**LISTED RECORDS**
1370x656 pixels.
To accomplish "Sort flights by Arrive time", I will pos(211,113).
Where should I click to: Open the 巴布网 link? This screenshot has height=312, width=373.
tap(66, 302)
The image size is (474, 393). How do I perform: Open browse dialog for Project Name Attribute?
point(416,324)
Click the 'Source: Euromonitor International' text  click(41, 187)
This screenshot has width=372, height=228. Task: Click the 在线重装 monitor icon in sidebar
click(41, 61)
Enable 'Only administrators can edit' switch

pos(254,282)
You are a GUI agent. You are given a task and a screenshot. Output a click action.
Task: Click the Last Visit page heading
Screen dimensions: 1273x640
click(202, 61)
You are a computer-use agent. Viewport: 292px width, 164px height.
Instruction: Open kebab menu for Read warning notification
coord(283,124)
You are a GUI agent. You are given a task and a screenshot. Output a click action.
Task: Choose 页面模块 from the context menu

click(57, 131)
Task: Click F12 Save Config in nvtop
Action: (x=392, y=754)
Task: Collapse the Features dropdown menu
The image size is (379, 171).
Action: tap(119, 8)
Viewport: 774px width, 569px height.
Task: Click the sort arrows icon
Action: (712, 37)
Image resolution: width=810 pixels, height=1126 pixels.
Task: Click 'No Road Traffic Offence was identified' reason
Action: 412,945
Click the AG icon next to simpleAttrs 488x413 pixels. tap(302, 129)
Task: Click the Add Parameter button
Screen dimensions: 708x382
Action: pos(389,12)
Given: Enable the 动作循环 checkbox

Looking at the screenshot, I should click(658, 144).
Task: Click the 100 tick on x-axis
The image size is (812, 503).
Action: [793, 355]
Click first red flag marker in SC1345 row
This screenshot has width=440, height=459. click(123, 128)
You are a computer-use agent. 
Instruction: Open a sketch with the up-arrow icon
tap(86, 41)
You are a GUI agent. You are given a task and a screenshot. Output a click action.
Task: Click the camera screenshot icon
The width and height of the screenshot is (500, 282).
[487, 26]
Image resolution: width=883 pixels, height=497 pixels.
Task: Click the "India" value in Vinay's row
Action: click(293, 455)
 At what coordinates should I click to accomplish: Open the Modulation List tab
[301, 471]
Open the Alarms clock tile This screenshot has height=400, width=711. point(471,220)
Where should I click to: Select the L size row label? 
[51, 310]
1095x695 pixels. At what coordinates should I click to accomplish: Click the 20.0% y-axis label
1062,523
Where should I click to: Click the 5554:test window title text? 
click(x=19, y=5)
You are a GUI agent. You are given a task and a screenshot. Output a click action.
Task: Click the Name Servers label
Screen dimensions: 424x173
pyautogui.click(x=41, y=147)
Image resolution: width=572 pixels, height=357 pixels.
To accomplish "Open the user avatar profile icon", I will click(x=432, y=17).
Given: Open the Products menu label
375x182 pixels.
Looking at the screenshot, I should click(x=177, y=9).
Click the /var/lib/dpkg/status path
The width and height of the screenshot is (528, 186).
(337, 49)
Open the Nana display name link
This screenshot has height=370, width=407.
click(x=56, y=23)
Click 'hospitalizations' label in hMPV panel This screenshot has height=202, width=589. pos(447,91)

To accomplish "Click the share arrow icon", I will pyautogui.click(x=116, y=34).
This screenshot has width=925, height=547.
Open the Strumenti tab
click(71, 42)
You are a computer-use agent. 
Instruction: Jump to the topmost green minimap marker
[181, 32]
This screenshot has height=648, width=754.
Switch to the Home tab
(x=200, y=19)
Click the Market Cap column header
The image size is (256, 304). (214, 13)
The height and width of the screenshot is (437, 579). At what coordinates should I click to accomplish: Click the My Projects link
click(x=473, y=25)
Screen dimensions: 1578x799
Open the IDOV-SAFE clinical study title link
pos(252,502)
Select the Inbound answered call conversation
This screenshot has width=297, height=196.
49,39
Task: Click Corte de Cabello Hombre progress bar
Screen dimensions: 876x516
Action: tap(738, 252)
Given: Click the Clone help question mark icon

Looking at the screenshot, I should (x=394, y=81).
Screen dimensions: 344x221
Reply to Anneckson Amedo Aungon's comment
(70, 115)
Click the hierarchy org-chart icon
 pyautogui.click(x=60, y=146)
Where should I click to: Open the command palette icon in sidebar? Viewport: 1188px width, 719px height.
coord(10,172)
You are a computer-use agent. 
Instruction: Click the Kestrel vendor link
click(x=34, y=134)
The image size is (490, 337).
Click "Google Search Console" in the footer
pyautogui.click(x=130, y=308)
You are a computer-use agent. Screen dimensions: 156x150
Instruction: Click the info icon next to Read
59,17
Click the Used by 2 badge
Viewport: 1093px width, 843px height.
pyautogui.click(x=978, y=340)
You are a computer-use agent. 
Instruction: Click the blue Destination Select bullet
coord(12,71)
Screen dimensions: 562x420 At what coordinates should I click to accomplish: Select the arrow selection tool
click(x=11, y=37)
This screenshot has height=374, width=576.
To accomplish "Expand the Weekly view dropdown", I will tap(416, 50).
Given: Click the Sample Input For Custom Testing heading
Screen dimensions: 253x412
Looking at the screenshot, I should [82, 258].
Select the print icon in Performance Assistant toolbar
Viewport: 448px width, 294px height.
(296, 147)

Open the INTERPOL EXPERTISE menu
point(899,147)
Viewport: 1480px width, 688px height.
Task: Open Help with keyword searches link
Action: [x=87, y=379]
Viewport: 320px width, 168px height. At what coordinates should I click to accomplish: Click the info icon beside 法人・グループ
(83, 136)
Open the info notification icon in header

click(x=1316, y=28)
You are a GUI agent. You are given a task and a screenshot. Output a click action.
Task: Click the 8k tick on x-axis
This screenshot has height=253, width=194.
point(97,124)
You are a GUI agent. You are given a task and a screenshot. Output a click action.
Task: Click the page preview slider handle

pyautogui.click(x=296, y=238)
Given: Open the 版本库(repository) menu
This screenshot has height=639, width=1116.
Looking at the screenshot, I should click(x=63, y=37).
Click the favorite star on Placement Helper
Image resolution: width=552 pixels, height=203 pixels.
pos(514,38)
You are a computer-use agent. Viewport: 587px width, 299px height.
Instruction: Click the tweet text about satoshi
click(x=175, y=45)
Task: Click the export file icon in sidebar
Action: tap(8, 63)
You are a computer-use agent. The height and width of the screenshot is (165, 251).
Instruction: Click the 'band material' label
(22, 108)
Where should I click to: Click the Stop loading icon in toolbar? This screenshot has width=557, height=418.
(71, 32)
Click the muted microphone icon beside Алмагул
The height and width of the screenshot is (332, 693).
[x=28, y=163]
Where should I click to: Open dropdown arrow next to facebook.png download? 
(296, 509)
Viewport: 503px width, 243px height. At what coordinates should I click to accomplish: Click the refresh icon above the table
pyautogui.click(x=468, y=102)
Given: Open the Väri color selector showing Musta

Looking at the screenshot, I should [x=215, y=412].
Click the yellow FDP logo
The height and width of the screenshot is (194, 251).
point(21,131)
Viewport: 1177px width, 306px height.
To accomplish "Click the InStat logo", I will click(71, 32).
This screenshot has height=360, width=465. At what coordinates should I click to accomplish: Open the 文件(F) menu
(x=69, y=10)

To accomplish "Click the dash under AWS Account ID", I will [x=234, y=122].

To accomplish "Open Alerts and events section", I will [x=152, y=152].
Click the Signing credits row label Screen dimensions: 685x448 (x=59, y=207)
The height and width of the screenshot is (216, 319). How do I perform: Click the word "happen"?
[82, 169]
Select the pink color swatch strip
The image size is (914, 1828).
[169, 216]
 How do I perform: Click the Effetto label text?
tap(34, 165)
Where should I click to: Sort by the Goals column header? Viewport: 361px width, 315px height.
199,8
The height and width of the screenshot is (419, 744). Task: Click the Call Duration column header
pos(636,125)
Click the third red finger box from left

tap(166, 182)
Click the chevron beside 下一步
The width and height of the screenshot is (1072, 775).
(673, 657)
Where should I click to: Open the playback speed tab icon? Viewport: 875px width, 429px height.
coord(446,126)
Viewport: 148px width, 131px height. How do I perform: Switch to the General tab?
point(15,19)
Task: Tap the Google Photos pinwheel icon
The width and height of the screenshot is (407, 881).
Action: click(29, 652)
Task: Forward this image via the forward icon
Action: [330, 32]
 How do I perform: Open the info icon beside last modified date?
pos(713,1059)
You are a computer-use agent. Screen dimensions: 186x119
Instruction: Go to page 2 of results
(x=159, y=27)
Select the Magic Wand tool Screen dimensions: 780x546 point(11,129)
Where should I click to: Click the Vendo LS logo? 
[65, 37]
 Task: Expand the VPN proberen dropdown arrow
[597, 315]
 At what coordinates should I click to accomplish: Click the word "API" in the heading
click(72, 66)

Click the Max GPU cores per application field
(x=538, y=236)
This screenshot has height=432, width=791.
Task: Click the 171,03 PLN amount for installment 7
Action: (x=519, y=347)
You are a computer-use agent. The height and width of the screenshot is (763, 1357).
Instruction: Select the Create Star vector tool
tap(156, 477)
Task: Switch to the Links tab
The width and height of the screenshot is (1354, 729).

**THE PROBLEM**
All that is wanted is a faithful reproduction of the line above with "Click the Signing", the line with "Task: Tap the Google Photos pinwheel icon", and every line in between.

**EXPECTED ANSWER**
Click the Signing credits row label Screen dimensions: 685x448 (x=59, y=207)
The height and width of the screenshot is (216, 319). How do I perform: Click the word "happen"?
[82, 169]
Select the pink color swatch strip
The image size is (914, 1828).
[169, 216]
 How do I perform: Click the Effetto label text?
tap(34, 165)
Where should I click to: Sort by the Goals column header? Viewport: 361px width, 315px height.
199,8
The height and width of the screenshot is (419, 744). Task: Click the Call Duration column header
pos(636,125)
Click the third red finger box from left

tap(166, 182)
Click the chevron beside 下一步
The width and height of the screenshot is (1072, 775).
(673, 657)
Where should I click to: Open the playback speed tab icon? Viewport: 875px width, 429px height.
coord(446,126)
Viewport: 148px width, 131px height. How do I perform: Switch to the General tab?
point(15,19)
Task: Tap the Google Photos pinwheel icon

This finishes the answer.